About this task: Type again, exactly, the lines below from the start through the line that includes "Given: Toggle code mode for 插入数组 field".

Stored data

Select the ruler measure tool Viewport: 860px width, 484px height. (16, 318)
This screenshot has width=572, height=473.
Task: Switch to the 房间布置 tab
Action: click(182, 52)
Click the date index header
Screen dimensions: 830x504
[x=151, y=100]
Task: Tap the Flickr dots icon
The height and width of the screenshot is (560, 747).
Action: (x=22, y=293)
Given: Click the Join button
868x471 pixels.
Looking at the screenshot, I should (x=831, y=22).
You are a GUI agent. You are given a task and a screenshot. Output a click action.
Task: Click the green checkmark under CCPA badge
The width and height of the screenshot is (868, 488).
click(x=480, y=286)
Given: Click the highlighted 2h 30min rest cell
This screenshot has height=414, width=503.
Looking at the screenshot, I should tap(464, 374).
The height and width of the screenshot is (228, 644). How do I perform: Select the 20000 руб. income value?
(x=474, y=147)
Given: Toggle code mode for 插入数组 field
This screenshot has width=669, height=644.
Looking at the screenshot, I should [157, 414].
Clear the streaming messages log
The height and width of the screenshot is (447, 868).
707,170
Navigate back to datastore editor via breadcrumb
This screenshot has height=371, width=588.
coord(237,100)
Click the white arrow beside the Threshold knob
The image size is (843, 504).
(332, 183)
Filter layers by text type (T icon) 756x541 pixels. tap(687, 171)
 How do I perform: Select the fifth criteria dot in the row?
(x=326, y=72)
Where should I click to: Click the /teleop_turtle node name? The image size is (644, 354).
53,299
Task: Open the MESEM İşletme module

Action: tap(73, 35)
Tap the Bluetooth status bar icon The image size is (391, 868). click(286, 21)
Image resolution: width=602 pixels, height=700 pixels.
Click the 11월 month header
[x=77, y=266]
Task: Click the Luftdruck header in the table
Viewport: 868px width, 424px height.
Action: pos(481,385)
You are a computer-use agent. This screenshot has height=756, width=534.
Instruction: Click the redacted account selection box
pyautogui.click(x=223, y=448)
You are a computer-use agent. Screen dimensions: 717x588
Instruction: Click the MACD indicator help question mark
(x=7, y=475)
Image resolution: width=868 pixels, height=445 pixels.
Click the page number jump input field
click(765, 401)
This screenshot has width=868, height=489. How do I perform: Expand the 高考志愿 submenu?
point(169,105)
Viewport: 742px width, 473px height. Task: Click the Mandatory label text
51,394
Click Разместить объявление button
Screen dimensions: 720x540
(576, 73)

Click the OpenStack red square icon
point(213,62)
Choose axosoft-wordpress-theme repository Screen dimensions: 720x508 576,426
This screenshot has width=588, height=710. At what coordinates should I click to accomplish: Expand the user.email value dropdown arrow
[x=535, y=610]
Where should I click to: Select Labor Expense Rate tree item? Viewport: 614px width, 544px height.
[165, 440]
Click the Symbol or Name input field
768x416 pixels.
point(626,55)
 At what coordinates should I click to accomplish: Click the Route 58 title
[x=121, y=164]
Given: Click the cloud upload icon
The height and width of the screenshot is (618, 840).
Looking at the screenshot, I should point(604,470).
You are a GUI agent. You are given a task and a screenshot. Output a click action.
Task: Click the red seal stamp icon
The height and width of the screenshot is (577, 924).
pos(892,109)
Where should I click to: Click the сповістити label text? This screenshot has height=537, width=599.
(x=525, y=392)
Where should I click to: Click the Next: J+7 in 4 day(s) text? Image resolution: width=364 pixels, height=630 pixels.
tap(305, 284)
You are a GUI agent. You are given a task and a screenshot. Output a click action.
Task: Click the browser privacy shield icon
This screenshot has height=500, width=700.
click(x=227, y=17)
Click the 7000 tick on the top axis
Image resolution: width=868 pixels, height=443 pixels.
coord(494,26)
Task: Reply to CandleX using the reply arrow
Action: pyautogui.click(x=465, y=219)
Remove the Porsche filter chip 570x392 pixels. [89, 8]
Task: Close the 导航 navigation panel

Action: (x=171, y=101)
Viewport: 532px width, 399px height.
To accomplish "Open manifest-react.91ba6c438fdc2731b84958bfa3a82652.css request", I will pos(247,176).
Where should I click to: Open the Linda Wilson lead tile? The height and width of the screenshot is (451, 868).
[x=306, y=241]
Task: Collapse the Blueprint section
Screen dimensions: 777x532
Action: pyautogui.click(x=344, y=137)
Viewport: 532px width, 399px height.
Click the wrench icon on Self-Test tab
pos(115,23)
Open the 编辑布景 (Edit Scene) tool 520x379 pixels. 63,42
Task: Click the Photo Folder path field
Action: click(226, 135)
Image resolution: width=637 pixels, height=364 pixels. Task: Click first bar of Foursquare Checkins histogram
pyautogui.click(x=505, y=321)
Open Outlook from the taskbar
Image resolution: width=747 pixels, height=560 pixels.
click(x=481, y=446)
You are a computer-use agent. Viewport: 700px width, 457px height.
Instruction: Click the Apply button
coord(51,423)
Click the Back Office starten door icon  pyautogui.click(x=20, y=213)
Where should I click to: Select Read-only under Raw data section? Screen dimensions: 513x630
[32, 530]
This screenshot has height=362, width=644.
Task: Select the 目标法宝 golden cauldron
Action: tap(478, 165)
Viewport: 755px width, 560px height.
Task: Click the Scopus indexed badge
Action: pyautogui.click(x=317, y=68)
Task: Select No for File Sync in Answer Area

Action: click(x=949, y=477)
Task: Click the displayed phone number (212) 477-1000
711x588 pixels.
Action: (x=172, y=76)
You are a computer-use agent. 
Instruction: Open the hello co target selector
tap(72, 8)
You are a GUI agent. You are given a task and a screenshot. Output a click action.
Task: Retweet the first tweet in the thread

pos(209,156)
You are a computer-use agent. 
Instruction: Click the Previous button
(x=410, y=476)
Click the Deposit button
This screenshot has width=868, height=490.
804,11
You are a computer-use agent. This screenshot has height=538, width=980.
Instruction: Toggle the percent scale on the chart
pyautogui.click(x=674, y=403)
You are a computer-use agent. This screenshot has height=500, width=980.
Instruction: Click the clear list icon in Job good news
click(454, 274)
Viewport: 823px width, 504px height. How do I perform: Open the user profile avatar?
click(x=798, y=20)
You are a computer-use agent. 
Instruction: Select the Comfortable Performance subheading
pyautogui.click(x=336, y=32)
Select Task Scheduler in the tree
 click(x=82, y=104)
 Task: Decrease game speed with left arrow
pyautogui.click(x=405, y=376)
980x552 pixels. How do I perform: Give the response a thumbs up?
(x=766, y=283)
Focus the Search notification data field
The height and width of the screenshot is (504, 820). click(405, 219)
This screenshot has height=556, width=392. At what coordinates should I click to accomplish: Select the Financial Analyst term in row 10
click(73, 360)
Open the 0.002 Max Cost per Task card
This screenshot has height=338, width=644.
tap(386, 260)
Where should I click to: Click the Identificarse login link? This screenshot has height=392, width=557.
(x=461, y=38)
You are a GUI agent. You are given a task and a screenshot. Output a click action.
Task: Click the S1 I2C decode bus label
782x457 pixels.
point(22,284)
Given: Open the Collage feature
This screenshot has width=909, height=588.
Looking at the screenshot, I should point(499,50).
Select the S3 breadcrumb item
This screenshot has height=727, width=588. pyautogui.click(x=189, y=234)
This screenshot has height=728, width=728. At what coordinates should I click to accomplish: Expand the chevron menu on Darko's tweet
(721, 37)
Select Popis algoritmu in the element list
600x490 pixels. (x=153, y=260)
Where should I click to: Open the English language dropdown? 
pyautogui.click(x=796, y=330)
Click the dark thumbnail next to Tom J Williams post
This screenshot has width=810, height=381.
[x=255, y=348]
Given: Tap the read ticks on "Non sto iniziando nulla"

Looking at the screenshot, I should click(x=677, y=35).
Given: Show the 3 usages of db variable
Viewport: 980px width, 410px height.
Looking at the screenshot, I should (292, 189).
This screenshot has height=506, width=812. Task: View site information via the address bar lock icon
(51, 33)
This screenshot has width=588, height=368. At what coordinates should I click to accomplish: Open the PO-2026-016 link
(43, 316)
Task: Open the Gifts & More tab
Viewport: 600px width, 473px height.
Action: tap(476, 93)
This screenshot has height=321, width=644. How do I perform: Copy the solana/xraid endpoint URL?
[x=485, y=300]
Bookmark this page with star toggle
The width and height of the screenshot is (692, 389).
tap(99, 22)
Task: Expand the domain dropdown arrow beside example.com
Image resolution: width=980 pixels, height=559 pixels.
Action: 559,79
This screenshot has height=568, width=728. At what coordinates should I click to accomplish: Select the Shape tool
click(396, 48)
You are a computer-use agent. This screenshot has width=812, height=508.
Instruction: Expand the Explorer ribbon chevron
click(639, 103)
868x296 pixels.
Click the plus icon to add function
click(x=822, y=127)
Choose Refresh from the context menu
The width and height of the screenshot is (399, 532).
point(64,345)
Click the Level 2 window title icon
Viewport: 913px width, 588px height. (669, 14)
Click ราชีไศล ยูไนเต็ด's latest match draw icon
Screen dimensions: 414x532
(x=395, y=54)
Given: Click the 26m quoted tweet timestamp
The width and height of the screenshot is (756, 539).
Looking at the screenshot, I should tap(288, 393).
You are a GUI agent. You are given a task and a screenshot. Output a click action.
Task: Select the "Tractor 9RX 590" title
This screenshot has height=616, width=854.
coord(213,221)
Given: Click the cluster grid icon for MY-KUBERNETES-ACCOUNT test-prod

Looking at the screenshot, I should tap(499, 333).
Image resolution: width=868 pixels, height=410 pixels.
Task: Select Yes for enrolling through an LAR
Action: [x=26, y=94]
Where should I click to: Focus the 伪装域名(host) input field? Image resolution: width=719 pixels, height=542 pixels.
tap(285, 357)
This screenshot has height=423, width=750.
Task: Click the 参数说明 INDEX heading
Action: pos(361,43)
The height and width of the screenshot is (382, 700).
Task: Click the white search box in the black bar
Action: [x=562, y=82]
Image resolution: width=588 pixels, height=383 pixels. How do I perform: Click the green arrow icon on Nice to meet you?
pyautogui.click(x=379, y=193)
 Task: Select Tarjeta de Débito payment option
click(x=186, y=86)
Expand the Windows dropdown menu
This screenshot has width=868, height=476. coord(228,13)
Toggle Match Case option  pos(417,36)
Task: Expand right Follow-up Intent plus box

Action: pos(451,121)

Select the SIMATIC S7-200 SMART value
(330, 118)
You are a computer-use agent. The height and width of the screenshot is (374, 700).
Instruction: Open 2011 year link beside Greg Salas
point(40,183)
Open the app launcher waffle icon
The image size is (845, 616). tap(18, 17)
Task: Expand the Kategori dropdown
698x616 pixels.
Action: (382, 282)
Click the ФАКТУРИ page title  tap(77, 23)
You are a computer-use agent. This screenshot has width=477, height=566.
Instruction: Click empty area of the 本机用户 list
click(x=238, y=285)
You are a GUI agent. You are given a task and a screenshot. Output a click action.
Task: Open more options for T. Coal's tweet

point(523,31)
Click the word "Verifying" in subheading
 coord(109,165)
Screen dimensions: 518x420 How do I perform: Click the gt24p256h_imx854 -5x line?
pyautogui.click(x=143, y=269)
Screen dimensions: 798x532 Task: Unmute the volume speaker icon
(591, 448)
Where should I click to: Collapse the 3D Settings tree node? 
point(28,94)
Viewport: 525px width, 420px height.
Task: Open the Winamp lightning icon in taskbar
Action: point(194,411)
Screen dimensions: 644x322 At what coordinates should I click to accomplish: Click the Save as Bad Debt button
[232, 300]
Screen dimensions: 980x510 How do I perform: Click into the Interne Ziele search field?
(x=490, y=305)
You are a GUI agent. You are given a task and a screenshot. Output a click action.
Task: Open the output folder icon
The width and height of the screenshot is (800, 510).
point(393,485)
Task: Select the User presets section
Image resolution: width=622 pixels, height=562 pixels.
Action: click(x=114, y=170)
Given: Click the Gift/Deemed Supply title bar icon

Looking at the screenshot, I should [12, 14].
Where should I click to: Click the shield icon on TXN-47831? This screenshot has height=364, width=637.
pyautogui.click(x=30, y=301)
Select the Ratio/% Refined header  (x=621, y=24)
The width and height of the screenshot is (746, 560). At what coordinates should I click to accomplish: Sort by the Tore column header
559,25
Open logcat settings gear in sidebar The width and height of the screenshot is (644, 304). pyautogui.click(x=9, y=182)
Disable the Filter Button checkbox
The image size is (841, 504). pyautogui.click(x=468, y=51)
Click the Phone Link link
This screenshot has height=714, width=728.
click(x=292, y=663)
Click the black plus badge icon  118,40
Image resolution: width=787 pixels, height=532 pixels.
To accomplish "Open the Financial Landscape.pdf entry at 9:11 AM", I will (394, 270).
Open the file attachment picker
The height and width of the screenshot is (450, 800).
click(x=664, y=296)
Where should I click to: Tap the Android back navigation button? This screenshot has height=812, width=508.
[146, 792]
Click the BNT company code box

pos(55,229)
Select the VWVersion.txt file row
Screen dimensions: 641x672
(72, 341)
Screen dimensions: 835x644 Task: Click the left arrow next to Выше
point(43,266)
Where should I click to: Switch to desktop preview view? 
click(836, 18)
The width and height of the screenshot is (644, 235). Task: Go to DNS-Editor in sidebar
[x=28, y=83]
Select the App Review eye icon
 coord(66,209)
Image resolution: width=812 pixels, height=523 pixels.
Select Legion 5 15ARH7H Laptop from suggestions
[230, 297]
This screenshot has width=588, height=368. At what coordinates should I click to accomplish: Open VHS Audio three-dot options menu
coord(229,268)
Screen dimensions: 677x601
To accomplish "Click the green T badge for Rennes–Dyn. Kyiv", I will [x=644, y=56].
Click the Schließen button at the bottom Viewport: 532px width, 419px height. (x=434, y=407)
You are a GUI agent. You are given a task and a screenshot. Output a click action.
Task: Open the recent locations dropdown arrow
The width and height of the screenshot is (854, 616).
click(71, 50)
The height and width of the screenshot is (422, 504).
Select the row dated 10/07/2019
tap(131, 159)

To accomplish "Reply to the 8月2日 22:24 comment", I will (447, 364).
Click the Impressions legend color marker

Solution:
Select the ruler measure tool Viewport: 860px width, 484px height. (16, 318)
This screenshot has width=572, height=473.
Task: Switch to the 房间布置 tab
Action: click(182, 52)
Click the date index header
Screen dimensions: 830x504
[x=151, y=100]
Task: Tap the Flickr dots icon
The height and width of the screenshot is (560, 747).
Action: (x=22, y=293)
Given: Click the Join button
868x471 pixels.
Looking at the screenshot, I should (x=831, y=22).
You are a GUI agent. You are given a task and a screenshot. Output a click action.
Task: Click the green checkmark under CCPA badge
The width and height of the screenshot is (868, 488).
click(x=480, y=286)
Given: Click the highlighted 2h 30min rest cell
This screenshot has height=414, width=503.
Looking at the screenshot, I should tap(464, 374).
The height and width of the screenshot is (228, 644). How do I perform: Select the 20000 руб. income value?
(x=474, y=147)
Given: Toggle code mode for 插入数组 field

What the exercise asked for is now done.